# Page start

However it's also true that O'Sullivan has at various times in his career behaved petulantly and this means he has exhausted the patience of many, including some of his own fans.
He shares many characteristics with Alex Higgins: unconventional, uncompromising people who found an outlet in snooker and who produced exquisite skill and great theatre, bringing people to the game, but always with the flame of self destruction burning away in the background.
In terms of what he has been capable of doing on the snooker table I've never seen a better player than Ronnie. Snooker, though, is a sport unremitting in exposing mental frailties.
Even though he has won far more than most, many would feel he could have won more. He may still, but not this season.
Cod psychiatry at a time like this is unhelpful but it isn't hard to trace back the imprisonment of his father for murder in 1992 as the major turning point in O'Sullivan's life.
He seemed to have an ideal of what life would be like when he was released which has not been realised.
But these are personal matters and, away from snooker and the limelight, O'Sullivan has time now to work on his problems.
If he does come back it will be at a much lower ranking, potentially outside the top 32.
That would represent a challenge. It could be an effort too far.
Snooker isn't O'Sullivan's problem but he obviously feels it isn't a help either.
O'Sullivan is one of snooker's all time greats. A fascinating, complex, contradictory character who, like Higgins before him, delighted and maddened in almost equal measure.
Snooker goes on but it will miss him. Whether he misses it will determine whether he ever plays again.

# Page end
# Listed entries start

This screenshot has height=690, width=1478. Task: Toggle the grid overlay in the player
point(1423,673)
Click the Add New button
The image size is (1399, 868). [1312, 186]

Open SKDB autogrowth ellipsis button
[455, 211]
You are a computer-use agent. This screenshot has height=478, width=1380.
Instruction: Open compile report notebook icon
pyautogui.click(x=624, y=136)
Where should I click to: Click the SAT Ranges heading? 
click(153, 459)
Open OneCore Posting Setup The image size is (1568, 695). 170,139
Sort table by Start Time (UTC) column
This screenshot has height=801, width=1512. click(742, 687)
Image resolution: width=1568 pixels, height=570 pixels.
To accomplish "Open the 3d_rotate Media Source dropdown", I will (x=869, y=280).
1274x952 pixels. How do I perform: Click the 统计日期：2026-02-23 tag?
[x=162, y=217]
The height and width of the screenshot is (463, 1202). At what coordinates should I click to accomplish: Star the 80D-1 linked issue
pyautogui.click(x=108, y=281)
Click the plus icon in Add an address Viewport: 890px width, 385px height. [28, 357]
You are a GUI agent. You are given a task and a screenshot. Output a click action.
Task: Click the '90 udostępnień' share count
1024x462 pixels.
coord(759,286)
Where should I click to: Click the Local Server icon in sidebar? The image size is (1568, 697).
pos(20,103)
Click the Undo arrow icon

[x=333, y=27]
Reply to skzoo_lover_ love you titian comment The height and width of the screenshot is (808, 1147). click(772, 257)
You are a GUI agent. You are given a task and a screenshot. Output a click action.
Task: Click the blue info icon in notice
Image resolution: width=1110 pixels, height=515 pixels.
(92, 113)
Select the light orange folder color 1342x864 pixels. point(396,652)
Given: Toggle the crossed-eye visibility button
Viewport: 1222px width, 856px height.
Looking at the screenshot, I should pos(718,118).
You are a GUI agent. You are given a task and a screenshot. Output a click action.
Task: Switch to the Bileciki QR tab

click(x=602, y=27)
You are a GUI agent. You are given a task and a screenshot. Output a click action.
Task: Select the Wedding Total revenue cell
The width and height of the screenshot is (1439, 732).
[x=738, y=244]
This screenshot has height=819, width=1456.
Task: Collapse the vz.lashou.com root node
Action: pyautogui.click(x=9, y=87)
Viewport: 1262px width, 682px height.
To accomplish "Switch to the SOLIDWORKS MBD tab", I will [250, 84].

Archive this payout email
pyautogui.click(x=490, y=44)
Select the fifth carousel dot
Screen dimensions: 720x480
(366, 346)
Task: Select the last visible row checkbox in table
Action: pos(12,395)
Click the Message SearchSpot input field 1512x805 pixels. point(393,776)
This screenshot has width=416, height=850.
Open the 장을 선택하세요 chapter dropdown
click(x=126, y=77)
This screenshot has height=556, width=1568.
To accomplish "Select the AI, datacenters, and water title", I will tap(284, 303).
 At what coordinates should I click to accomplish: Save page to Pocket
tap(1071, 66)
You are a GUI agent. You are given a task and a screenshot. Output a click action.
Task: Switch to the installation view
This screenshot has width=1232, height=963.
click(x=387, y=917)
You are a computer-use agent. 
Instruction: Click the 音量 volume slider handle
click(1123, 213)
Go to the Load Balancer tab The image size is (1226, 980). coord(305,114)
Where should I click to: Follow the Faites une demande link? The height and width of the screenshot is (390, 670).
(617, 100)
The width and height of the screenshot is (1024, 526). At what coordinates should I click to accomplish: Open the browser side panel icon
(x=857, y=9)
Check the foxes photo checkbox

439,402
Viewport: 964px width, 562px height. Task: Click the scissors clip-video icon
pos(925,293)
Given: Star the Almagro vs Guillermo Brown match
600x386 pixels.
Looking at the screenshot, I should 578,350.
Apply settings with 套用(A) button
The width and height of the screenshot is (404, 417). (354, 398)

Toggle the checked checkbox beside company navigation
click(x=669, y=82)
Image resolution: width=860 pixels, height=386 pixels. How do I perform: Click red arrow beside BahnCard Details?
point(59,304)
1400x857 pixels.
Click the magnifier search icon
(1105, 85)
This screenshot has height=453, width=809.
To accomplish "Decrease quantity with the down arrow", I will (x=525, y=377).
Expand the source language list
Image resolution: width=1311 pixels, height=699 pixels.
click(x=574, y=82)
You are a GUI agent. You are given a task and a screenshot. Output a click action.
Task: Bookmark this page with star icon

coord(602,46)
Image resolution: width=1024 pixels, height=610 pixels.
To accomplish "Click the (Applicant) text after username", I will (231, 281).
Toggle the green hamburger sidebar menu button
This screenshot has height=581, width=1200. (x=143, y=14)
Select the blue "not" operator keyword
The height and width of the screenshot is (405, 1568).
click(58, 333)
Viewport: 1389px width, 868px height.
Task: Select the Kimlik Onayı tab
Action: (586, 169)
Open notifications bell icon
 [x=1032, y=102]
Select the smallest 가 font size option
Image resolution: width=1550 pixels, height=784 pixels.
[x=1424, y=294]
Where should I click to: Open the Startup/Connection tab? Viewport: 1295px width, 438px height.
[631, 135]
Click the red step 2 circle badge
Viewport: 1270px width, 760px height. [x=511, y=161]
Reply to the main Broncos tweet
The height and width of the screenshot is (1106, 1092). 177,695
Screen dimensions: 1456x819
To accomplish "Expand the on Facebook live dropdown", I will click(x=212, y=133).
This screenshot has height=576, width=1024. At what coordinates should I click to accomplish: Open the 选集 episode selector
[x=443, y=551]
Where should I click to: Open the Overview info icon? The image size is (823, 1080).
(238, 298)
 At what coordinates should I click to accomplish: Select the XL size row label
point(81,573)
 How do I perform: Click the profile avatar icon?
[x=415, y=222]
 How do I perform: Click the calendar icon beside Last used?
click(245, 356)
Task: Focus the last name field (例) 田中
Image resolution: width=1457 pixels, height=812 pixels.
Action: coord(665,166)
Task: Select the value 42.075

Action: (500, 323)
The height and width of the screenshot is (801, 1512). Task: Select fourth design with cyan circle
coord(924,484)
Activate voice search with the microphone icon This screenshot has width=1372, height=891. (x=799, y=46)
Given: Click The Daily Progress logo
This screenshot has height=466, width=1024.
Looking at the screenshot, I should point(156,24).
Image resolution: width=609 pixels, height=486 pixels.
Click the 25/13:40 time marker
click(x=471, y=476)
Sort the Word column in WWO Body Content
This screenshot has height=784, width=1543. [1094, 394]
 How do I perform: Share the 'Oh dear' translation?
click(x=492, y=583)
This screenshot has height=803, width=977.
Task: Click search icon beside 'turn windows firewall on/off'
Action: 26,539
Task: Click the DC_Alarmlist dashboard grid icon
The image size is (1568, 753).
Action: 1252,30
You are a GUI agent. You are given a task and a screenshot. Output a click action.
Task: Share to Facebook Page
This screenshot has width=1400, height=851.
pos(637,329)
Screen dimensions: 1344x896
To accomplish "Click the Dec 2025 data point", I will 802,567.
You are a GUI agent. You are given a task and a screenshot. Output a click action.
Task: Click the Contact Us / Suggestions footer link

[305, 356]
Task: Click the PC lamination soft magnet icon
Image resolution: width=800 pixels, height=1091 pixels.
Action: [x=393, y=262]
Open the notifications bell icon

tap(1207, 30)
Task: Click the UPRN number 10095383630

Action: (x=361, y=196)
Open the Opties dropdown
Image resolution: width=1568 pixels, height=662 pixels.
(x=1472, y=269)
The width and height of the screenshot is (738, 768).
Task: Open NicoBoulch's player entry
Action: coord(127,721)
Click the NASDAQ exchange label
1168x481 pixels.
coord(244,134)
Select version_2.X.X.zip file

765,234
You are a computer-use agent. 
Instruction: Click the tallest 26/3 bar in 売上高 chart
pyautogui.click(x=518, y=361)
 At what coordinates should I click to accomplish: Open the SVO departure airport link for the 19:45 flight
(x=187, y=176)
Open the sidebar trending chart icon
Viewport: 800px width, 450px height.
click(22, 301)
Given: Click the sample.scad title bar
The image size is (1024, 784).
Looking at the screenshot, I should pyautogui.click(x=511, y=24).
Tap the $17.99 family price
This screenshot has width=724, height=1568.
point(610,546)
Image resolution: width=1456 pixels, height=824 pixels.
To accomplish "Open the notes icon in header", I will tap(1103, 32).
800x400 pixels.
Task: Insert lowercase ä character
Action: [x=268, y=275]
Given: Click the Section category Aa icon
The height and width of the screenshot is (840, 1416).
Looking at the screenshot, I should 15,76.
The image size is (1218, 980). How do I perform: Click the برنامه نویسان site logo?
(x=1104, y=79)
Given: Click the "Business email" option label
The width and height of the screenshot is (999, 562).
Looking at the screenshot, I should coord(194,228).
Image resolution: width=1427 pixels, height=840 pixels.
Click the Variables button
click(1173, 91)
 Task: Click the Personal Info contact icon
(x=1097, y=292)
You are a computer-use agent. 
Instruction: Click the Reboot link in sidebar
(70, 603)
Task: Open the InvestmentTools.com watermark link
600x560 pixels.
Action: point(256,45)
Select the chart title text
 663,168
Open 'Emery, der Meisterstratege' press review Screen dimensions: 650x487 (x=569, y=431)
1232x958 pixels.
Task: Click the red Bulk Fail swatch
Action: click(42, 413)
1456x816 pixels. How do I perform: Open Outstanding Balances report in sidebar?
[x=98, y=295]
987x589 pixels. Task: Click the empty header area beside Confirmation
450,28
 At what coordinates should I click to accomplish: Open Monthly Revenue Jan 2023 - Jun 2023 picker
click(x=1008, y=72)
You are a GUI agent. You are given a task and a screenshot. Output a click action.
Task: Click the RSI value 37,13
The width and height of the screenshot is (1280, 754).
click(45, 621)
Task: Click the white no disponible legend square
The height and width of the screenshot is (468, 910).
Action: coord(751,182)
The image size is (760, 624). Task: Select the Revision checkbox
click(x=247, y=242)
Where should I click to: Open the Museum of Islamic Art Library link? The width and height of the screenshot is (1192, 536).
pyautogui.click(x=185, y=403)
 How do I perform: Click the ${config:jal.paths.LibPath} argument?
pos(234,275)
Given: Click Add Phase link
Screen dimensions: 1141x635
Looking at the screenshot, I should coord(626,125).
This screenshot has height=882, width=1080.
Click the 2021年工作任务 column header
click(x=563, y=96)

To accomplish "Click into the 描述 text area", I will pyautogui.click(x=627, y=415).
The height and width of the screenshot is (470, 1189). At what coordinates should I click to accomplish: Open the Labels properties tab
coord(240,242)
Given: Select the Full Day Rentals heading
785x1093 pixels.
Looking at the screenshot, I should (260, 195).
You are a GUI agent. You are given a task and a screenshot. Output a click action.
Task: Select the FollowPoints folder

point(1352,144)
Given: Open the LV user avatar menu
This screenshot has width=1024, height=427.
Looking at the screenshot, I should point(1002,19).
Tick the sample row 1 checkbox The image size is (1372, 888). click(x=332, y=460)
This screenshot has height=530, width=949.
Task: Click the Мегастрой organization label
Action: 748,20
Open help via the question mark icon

# Listed entries end

_Objectives_
[1] Answer these questions from the piece on O'Sullivan, one per line.
(a) Which player does it say O'Sullivan shares many characteristics with?
(b) In what year was O'Sullivan's father imprisoned?
(c) If O'Sullivan comes back, how low could his ranking potentially fall?
[2] In the piece on O'Sullivan, list every adjective in the sentence beginning "A fascinating" that describes O'Sullivan's character.
[3] Reproduce word for word the stretch of the piece on O'Sullivan from "Cod psychiatry at" through "the top 32.".

_Results for each task_
[1]
(a) Alex Higgins
(b) 1992
(c) Outside the top 32

[2] fascinating, complex, contradictory

[3]
Cod psychiatry at a time like this is unhelpful but it isn't hard to trace back the imprisonment of his father for murder in 1992 as the major turning point in O'Sullivan's life.
He seemed to have an ideal of what life would be like when he was released which has not been realised.
But these are personal matters and, away from snooker and the limelight, O'Sullivan has time now to work on his problems.
If he does come back it will be at a much lower ranking, potentially outside the top 32.